Rachel Collie builds Technology Integration Partnership programs from the ground up, consistently stepping into roles without existing frameworks. Her fascination lies in the intricate data flow between disparate systems, observing how customers leverage these integrations, from an ERP to a CRM or a CRM to a project management tool. Over the last decade, she has witnessed the evolution of this space from manual spreadsheet-based tracking to the ubiquitous adoption of APIs. This hands-on experience has honed her ability to define ideal partners and customer profiles and to build the foundational onboarding and enablement tools that are now considered standard yet vary significantly from company to company.

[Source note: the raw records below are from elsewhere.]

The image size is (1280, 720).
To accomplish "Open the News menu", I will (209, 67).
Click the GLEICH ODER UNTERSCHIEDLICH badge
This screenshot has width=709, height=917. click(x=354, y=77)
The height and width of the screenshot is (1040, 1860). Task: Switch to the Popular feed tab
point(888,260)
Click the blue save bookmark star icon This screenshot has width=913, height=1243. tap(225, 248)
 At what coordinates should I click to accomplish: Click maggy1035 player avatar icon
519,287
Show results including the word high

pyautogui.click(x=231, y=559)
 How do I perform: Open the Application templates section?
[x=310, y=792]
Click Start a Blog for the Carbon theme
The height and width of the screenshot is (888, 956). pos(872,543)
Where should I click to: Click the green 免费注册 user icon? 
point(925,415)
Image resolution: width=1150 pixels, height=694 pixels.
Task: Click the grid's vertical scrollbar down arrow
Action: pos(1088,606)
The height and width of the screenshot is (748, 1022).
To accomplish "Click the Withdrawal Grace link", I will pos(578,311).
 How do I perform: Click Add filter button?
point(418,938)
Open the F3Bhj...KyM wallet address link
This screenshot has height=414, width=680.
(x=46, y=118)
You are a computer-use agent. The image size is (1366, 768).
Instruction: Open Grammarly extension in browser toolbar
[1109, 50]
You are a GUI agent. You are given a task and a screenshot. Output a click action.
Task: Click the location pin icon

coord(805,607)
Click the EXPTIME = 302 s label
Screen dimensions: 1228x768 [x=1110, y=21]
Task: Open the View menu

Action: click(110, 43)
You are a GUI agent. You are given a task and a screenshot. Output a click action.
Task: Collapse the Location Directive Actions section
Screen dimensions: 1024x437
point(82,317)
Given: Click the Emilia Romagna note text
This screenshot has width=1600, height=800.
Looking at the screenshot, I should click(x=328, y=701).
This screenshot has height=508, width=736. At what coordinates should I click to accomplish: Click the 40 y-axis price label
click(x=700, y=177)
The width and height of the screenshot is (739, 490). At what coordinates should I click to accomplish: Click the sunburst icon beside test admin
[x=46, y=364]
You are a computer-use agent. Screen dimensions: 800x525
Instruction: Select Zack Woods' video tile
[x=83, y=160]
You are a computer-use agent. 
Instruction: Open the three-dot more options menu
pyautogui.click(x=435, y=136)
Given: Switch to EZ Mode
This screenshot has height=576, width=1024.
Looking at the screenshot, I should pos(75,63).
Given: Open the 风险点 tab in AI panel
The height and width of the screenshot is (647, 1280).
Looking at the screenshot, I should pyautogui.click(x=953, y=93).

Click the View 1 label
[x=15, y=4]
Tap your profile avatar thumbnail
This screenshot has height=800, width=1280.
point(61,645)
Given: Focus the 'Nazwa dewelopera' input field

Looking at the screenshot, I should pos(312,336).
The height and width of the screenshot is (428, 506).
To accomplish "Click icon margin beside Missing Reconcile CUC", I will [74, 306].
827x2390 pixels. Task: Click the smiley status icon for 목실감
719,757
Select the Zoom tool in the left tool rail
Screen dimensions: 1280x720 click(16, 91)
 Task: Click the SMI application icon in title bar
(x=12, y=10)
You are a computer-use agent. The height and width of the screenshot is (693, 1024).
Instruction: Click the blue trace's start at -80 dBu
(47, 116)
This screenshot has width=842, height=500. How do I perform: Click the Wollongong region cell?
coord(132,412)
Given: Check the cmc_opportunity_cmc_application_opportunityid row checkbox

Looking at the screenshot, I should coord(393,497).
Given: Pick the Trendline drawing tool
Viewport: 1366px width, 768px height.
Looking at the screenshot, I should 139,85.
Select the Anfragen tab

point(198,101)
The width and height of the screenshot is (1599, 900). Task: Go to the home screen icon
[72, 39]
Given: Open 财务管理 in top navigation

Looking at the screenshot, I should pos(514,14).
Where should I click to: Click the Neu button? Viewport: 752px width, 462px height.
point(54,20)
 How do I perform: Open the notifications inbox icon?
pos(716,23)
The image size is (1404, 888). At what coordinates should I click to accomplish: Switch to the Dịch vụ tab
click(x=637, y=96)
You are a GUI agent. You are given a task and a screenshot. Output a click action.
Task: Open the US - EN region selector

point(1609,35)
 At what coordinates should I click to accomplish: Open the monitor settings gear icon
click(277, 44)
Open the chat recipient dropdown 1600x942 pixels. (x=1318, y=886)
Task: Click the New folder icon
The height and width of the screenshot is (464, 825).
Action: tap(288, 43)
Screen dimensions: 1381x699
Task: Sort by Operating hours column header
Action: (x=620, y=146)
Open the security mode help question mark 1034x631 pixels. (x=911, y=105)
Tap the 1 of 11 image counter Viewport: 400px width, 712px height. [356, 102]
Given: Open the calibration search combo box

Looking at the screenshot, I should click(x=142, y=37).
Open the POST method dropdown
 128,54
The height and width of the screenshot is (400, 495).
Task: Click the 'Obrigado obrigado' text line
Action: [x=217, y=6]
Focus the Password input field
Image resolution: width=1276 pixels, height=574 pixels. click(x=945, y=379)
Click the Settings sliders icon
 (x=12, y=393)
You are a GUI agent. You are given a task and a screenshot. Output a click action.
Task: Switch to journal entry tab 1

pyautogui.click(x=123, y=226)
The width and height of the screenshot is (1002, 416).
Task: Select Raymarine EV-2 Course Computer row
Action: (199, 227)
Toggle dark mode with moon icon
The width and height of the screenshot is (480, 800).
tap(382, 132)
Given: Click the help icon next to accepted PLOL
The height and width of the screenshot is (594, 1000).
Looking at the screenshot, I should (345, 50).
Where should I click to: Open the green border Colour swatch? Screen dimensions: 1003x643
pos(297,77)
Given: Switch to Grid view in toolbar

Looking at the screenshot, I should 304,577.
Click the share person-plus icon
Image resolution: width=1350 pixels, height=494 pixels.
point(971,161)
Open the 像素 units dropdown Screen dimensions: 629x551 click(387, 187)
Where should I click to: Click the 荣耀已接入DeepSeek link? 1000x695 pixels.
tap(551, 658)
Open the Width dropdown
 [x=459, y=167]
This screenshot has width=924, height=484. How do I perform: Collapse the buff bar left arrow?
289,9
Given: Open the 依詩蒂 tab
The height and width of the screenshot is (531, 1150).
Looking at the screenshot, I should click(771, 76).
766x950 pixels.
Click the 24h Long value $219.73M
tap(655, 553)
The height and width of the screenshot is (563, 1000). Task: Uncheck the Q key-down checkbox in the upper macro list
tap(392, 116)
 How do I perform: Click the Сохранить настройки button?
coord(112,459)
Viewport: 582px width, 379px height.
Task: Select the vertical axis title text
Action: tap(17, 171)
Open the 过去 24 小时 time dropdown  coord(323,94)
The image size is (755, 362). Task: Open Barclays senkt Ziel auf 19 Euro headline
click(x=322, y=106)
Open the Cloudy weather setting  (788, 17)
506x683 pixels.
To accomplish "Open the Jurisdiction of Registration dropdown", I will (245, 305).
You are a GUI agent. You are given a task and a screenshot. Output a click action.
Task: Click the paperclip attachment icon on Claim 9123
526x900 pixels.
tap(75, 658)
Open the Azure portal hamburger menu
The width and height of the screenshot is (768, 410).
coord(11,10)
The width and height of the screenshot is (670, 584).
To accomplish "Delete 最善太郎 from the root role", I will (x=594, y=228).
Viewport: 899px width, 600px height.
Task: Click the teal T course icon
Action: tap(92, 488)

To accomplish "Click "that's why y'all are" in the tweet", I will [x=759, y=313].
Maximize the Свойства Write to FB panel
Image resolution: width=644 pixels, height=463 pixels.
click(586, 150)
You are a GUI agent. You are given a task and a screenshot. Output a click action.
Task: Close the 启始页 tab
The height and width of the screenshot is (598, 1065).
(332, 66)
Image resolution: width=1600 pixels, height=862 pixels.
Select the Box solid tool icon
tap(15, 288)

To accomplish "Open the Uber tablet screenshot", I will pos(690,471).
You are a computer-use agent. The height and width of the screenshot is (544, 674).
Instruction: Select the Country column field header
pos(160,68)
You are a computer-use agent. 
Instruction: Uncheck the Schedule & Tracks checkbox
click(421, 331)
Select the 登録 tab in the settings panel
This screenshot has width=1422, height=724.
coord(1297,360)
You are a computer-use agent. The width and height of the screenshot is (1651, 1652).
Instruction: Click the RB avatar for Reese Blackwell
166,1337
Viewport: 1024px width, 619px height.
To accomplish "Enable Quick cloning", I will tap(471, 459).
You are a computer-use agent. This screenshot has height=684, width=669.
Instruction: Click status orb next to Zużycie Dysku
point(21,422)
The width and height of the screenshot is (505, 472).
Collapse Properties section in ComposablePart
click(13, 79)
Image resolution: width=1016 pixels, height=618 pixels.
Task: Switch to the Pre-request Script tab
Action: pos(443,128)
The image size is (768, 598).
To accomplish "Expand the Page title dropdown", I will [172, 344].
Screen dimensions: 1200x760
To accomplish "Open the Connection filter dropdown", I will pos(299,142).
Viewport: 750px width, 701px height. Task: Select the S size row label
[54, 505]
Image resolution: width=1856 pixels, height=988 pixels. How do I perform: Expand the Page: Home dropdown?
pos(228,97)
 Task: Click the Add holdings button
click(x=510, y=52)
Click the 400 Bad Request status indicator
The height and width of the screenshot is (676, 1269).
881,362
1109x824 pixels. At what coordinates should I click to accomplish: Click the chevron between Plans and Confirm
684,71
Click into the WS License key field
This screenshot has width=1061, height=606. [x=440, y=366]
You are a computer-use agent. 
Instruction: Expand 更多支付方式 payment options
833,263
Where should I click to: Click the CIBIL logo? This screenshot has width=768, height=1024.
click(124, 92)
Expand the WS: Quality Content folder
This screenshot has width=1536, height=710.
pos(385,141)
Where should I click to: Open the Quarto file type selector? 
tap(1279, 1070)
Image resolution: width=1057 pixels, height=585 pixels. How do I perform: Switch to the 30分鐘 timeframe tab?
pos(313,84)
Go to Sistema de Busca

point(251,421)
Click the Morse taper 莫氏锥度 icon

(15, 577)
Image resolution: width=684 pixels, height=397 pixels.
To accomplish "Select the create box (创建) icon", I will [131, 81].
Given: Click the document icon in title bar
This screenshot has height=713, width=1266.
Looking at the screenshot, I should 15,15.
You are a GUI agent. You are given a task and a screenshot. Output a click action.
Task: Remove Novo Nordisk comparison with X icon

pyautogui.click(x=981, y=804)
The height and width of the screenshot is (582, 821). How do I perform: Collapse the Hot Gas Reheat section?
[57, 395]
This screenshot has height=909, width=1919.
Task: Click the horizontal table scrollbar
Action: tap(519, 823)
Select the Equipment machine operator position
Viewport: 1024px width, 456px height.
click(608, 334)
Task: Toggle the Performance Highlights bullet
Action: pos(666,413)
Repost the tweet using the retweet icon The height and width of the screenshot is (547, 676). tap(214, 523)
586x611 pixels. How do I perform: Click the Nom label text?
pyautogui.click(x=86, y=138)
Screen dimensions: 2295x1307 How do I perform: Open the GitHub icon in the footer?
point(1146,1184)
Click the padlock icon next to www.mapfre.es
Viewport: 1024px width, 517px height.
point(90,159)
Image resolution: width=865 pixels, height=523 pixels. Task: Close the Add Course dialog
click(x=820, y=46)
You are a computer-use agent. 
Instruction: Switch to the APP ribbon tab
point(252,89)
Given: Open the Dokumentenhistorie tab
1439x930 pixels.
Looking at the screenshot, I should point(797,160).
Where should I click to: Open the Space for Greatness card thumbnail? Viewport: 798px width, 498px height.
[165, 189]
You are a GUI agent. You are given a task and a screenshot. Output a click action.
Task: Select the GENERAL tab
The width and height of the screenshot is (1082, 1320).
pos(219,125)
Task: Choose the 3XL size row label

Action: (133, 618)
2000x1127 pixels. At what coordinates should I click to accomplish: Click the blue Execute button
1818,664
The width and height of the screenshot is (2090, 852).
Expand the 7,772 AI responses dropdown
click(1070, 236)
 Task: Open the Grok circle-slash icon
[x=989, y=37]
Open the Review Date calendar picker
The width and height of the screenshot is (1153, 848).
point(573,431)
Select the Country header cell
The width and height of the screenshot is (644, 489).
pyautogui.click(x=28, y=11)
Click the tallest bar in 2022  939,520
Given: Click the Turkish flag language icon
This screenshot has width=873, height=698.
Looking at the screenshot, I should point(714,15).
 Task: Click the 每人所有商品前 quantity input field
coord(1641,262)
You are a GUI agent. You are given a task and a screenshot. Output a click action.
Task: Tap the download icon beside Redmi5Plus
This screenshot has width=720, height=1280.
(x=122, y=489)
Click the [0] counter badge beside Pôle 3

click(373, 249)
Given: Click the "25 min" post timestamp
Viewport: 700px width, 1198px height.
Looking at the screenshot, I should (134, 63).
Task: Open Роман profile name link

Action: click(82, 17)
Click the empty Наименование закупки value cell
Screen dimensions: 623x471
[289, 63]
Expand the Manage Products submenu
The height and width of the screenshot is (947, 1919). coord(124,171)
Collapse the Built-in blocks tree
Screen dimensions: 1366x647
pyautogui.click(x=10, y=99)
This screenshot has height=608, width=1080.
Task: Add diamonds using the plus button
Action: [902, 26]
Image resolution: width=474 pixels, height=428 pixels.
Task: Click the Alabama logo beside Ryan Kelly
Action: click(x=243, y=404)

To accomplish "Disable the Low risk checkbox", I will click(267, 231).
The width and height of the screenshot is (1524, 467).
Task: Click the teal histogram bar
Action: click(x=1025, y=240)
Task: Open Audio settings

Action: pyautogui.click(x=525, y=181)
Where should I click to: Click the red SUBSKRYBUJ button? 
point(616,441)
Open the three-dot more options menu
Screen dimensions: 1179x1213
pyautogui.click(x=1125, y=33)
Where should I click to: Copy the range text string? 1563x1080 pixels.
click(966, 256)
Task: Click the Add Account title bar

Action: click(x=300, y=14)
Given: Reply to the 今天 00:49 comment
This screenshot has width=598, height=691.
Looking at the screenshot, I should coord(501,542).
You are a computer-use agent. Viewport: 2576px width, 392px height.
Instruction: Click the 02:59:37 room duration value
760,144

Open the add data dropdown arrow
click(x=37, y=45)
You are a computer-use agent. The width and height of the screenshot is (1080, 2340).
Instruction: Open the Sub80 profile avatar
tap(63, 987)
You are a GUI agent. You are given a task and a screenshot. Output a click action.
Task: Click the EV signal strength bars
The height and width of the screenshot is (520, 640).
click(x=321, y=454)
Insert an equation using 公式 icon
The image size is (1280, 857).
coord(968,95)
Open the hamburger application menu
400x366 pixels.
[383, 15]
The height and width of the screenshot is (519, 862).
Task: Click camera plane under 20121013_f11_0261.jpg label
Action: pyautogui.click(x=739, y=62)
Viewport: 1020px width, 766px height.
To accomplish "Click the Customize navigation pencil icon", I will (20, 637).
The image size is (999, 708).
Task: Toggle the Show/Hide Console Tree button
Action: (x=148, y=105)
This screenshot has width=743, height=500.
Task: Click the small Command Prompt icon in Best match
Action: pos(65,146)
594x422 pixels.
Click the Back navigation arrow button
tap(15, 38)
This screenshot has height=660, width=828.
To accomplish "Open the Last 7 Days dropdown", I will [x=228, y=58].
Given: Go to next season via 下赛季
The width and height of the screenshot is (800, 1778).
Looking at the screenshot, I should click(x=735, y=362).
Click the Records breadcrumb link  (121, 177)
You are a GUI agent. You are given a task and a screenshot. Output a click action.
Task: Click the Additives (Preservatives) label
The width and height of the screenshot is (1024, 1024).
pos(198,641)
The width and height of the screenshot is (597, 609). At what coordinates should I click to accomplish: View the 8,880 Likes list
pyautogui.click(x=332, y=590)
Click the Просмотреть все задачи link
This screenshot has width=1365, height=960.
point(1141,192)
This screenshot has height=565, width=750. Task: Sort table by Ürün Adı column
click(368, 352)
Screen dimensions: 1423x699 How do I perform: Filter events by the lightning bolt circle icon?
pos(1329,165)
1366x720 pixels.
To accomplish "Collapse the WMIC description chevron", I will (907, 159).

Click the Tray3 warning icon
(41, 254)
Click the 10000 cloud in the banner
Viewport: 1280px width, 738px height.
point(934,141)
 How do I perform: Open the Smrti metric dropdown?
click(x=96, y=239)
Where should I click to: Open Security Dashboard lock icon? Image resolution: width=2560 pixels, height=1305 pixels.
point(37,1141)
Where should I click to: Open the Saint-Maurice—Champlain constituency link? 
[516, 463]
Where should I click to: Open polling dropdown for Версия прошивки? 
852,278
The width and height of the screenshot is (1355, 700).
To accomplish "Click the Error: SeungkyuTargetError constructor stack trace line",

At Unanet, her first 100 days were crucial for establishing a strategic blueprint based on three key pillars for evaluating potential Technology Integration Partnerships. The first pillar focused on functional software that Unanet would never build itself, such as payroll platforms, leading to partnerships with companies like Paylocity, ADP, and UKG to serve a broad customer base. The second pillar targeted companies with many joint customers, where existing integrations made sense and offered clear potential for driving new revenue through collaborative efforts. The third pillar explored "cool, interesting technology" – innovative solutions like AI-powered proposal generation tools – representing speculative investments that could eventually address emerging customer needs and potentially lead to future acquisitions.
A critical challenge in this initial phase was managing limited bandwidth and roadmaps internally and externally. Rachel emphasizes that "whoever makes the phone call first" often dictates whether an integration gets built. The team deliberately took a strategic, small-scale approach to ensure product teams could build integrations that delivered real value instead of becoming unused logos on a website. Her primary frustration lies in inactive partnerships that fail to generate real value through integrations or revenue. The goal is always to cultivate active Technology Integration Partnerships that yield tangible benefits. This meticulous, phased approach to program building, driven by clear strategic pillars and a focus on actionable integrations, has been fundamental to Unanet's success in establishing its partner ecosystem.